Whenever I become frustrated while learning and improving upon particular skillsets or techniques, especially when my progress isn’t meeting my expectations, I think of a specific phrase to provide perspective. Every vet was a new vet at some point. The only way to get 10 years of experience, is to spend the 10 years gaining experience. It goes without saying that no vet was born with a doctorate straight out of the woom. Any expert, instructor, teacher, trainer, mentor etc…was at some point, a beginner themselves.
While sometimes I feel TOO aware of where my inherient new grad weaknesses are, itwwould not be safe for me to assume my boss and more seasoned colleagues are just as aware. There have been times when I have had appointments put on my scheudle that I had absolutely no or an insecure amount) aof experience performing or even interpretting. For this reason, the seasoned and invested colleagues of the practice are worth their weight in gold.
I’ve been an associate at my first “serious” multi-doctor practice for a little under a year. Soon, my one year employment contract will be over and I am already looking ahead to negotiating the contract for the second year. To be hoenst, I was in sucha pinch to find a new job after leaving my first private practice job, I did absolutely no contract negotating. I will say this is “new vet” lesson #1. Coming in as the new vet does not mean you “Take what you can get” and certainly doesn’t mean that you’ll have to tough it out with a “pay your dues” themed contract. To any “new vet,” my first recommendation is to negoatiate and not just settle for the minimum.
The lessons learned over the past year are countless, but I put together a list of the more prominent lessons, surprises, realizations and adversity I faced in this first year, in the context of a new graduate and new hire. Every practice is different, and maybe some of my list is unique to my practice…but worth sharing regardless
Desire to “prove” yourself is natural. But proving your worth does not mean you have an inherent labor or favor debt to other associates.
Case-pushing and dodging. You’ll get the bottom of the barrel for cases and clients. There were clients and patients that other vets refused to see once I was around. Clients that wer rude, inappropriate, didn’t pay their bills, used other vet practices interchangeably and sometimes even notorious patients (mean, dangerous, feral). Whatever cases other doctors wished they did not have on their schedule, would end up on mine.
Opposite of case-pushing, is case-nabbing. These tend to be new clients that would contribute to a strong clientel of an already established vet. On multiple occasions I had new clients who were put on my schedule for gastroscopies (or other advanced diagnostics/treatments) but several days later suddenly appeared on a different doctor’s schedule…for no reason, with no discussion.

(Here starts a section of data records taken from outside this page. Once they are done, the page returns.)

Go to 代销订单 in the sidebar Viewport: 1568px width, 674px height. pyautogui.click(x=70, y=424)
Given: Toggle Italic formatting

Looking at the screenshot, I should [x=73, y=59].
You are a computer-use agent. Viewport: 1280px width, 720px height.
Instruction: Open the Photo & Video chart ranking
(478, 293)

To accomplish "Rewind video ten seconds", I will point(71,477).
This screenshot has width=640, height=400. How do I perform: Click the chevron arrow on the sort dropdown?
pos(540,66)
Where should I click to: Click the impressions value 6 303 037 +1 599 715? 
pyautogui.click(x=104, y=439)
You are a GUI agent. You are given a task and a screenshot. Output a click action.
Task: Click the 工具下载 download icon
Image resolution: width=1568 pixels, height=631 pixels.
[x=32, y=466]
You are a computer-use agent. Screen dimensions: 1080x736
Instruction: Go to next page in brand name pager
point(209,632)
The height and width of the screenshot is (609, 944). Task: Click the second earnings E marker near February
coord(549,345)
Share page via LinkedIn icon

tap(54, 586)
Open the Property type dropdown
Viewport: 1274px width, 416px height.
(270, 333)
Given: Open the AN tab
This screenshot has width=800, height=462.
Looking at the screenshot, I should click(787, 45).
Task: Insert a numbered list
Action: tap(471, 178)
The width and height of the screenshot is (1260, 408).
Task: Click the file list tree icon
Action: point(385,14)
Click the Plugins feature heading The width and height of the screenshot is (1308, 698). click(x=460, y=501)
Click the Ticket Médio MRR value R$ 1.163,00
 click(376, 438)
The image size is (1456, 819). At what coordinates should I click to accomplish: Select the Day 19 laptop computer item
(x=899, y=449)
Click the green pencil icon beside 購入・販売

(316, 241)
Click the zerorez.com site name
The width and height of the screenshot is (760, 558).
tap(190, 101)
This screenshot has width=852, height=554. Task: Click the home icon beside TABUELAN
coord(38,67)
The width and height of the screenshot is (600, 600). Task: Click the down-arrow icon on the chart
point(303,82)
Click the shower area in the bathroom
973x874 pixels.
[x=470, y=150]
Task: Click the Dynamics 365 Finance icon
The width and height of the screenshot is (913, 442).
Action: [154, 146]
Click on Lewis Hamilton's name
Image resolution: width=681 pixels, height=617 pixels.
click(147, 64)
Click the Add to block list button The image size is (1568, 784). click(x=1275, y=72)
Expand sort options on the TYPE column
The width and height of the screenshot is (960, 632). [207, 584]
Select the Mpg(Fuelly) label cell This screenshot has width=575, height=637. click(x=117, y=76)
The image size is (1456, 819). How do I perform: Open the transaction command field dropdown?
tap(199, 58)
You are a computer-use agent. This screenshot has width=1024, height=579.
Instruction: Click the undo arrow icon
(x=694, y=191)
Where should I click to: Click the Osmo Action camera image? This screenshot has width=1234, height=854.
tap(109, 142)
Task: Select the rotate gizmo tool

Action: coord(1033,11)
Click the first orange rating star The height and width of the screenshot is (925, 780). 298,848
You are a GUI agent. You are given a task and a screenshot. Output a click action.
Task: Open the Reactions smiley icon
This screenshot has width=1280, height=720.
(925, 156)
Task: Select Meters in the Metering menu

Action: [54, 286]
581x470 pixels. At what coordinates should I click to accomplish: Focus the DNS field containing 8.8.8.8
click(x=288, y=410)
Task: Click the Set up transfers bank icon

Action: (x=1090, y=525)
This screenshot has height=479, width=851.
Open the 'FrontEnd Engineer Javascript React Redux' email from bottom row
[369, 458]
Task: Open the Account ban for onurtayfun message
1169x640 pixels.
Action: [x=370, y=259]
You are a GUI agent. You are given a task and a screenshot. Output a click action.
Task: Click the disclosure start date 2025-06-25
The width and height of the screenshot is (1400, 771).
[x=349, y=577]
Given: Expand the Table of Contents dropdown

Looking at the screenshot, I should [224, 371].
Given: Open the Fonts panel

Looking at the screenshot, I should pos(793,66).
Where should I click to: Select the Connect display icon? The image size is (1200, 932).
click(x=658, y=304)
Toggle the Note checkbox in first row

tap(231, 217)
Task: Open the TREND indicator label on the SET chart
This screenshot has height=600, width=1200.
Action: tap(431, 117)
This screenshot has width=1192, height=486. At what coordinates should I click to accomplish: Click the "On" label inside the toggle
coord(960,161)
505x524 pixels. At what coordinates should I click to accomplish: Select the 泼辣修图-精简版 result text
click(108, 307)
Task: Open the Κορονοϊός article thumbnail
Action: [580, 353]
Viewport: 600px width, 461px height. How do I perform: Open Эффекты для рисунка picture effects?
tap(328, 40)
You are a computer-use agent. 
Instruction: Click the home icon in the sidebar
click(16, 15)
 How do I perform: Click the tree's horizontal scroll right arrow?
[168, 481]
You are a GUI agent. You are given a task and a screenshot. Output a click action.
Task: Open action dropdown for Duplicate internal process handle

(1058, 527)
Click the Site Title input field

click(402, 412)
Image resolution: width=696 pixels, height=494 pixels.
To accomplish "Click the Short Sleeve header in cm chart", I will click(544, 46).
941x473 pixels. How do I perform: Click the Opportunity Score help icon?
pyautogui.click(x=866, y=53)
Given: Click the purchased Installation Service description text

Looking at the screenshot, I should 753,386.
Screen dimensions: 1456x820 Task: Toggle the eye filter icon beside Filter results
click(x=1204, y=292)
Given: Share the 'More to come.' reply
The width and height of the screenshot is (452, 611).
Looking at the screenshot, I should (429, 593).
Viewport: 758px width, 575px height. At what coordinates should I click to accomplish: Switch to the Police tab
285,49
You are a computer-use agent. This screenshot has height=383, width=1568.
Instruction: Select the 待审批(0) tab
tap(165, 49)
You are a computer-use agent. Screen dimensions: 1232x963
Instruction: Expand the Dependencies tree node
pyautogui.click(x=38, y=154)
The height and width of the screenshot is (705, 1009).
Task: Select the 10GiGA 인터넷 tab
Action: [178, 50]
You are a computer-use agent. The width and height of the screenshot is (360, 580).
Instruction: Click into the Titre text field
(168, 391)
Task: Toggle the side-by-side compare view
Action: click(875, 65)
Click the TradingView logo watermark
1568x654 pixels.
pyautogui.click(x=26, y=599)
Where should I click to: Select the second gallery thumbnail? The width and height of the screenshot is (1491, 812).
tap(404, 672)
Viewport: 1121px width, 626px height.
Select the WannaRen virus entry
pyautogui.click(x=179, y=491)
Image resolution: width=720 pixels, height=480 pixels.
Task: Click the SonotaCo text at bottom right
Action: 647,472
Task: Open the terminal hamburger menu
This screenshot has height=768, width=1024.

New grad and new vet double wammy. I have lost count of the number of times I arrived at an appointment and the first thing clients commented on was my age. Most commonly something along the lines of “Aren’t you a little young to be a doctor?” or “You must be the assistant. When does the doctor arrive?” There are also the demeaning references based on the gender and age included calling me girl, missy, little lady, youngin, gal, or refusing to address me as doctor.
Skepticism. Yeah, you may be absolutely right on your diagnosis and treatment recommendations…but for it to be legit, you’ll need the backing of another associate that you’re doing the right thing
The interpersonal dynamics of the practice alone have been difficult. The biggest difficulties have been when staff refuses to show the same amount of respect to the new doctor (especially if they are outgoing, kind and amiable) as they do the senior vets that are hard on staff.
Favors. That can become a slippery slope when the staff finds out the new vet will not be so protective of their time and feel too guilty about charging for services. I did a dental for a staff member who had one horse, and I did not charge for my time. Another vet in our practice would’ve charged 300 compared to my 75. Word got around and suddenly I was at the beckoning call of every staff member who owned a horse. This is a great way to fill your schedule and prevent you from getting actual cleints. This is also another way to end up getting called for emergencies for staff animals when you aren’t even on call that night!
Establish your professional and personal boundaries. A favor is simply that, and no one is entitled to favors.
You’ll do things different. You’ll get called out on it by non-vets. I had an assistant argue with me about passing a NG tube up the wrong nostril. I always pass on the left so I can see the tube go through the esophagus for visual confirmation. Apparently all the other doctors tube on the right. The assistant telling me I was doing it different, and not like all the other vets, seeded an unnecesary amount of anxienty and fear in the client…while also undermining my professional knwoeledge and abilities.
Don’t take it personally when you meet a colleague’s client, establish a great rapport, save their horse from a critical emergency….then see months later that they insist on sticking with your colleague for upcoming dentals, vaccines etc. Don’t assume that this is because you did something wrong. Don’t underestimate the bonds between your colleagues and their clients.
The learning curve is steep but you don’t have to do it alone.
After graduating from vet school in 2015 and completing a year long equine internship, I entered private practice as an equine ambulatory veterinarian. Like most people in the veterinary field, I have respect and compassion towards all species, with a passion for horses. My work-life balance includes roadtripping, hiking, succulents, aquariums and is made complete by my wonderful pets.